Steve Schaffrick, a division manager of regional parks for Metro Vancouver’s central area that includes Belcarra, said last weekend’s sunshine and warm temperatures definitely brought out the crowds. But, he added, it’s hard to describe the park as overcrowded.

“We don’t have a capacity,” Schaffrick told The Tri-City News. “It’s a bit of a subjective thing.”

Schaffrick said Metro Vancouver tries to work with the municipalities where regional parks are located to implement a variety of initiatives that discourage crowds from getting out of hand during the current COVID-19 pandemic, like parking regulations and enforcement.

“What is disturbing is the clear disregard for those parking restrictions,” he said.

Port Moody city manager Tim Savoie said 109 parking violation tickets were issued along Bedwell Bay Road last Sunday, along with 74 on Saturday and only two on Friday.
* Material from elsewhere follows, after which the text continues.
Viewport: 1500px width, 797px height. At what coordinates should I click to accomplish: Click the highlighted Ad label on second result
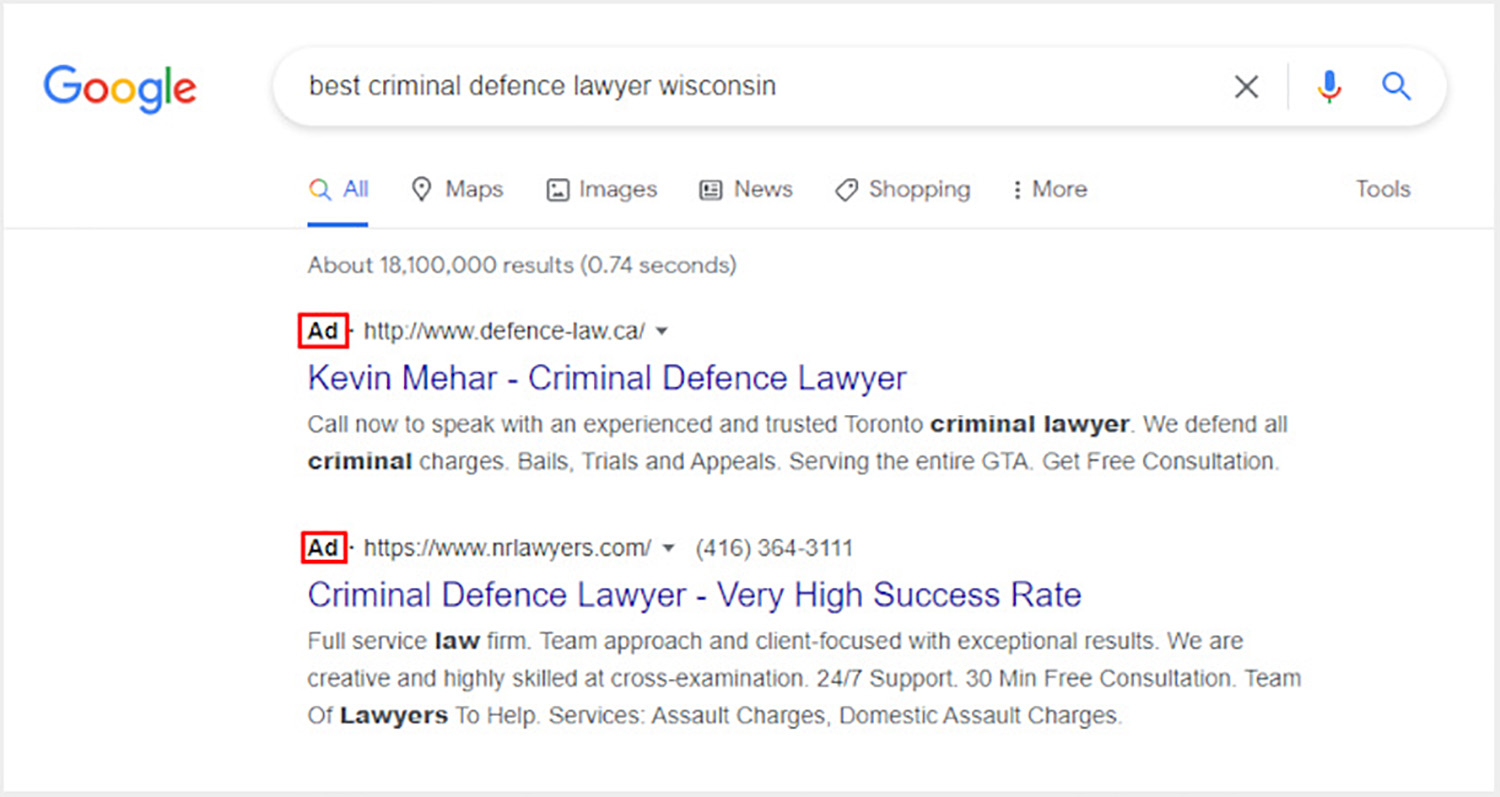[x=323, y=548]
Those numbers could still vary, as hand-written tickets are entered into the city’s computer system.

Savoie said that compares to the record 140 tickets that were written on July 4. 
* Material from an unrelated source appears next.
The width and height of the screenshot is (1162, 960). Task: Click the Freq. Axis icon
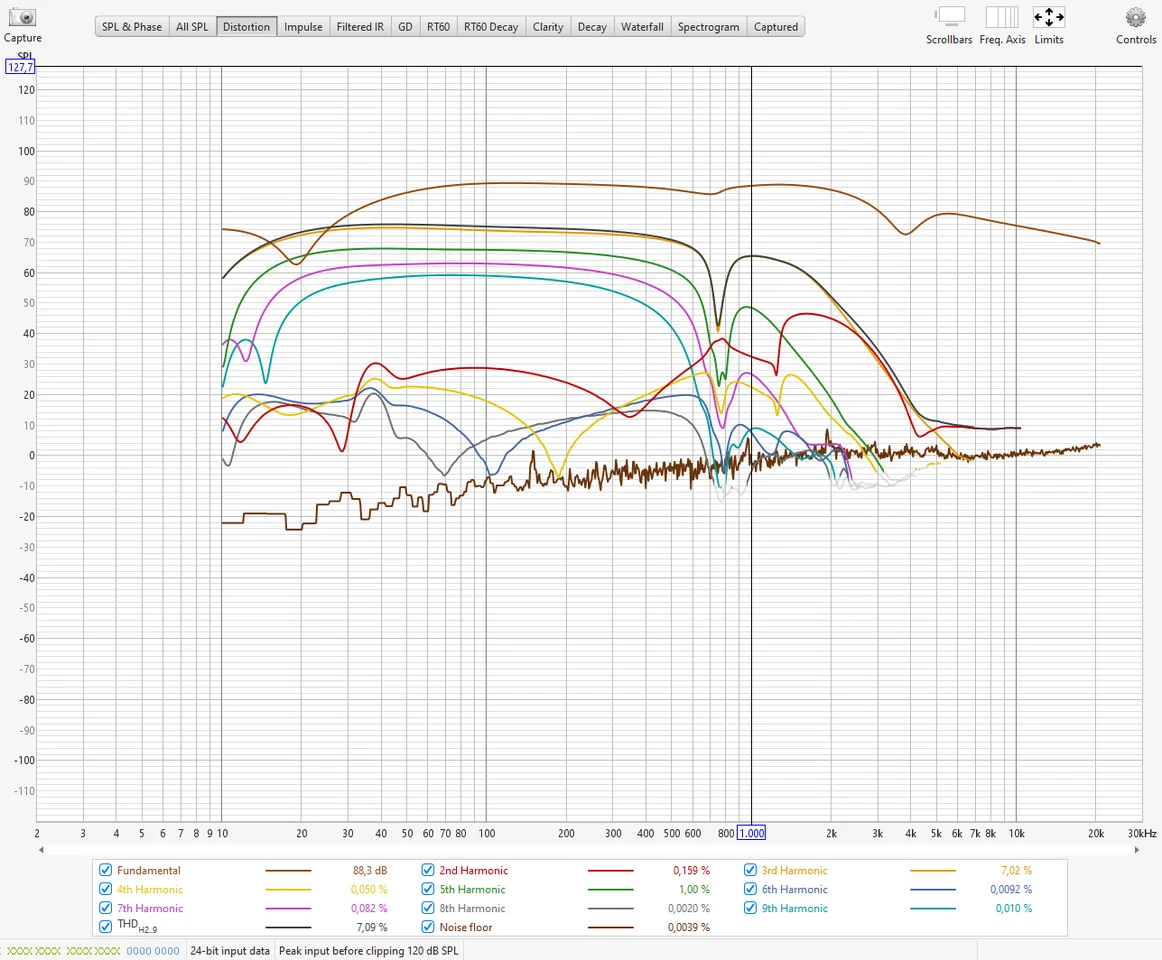coord(1001,17)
He added bylaw enforcement officers requested more than a dozen vehicles be towed last weekend, but only five or six were actually impounded because of a shortage of available tow trucks.

Schaffrick said Metro Vancouver will bolster efforts to discourage crowds from flocking to its parks by increasing staff to monitor those crowds from the 12 that are currently assigned to all areas of Belcarra park on a typical summer weekend. As well, the messaging on its social media channels will be changing from asking people to find different ways to access the park when vehicle lots are full to discouraging them from coming at all when there's no more room in the parking lots.

“We are desperately wanting to keep the park open,” Schaffrick said. “We’re hoping the public will take things responsibly.”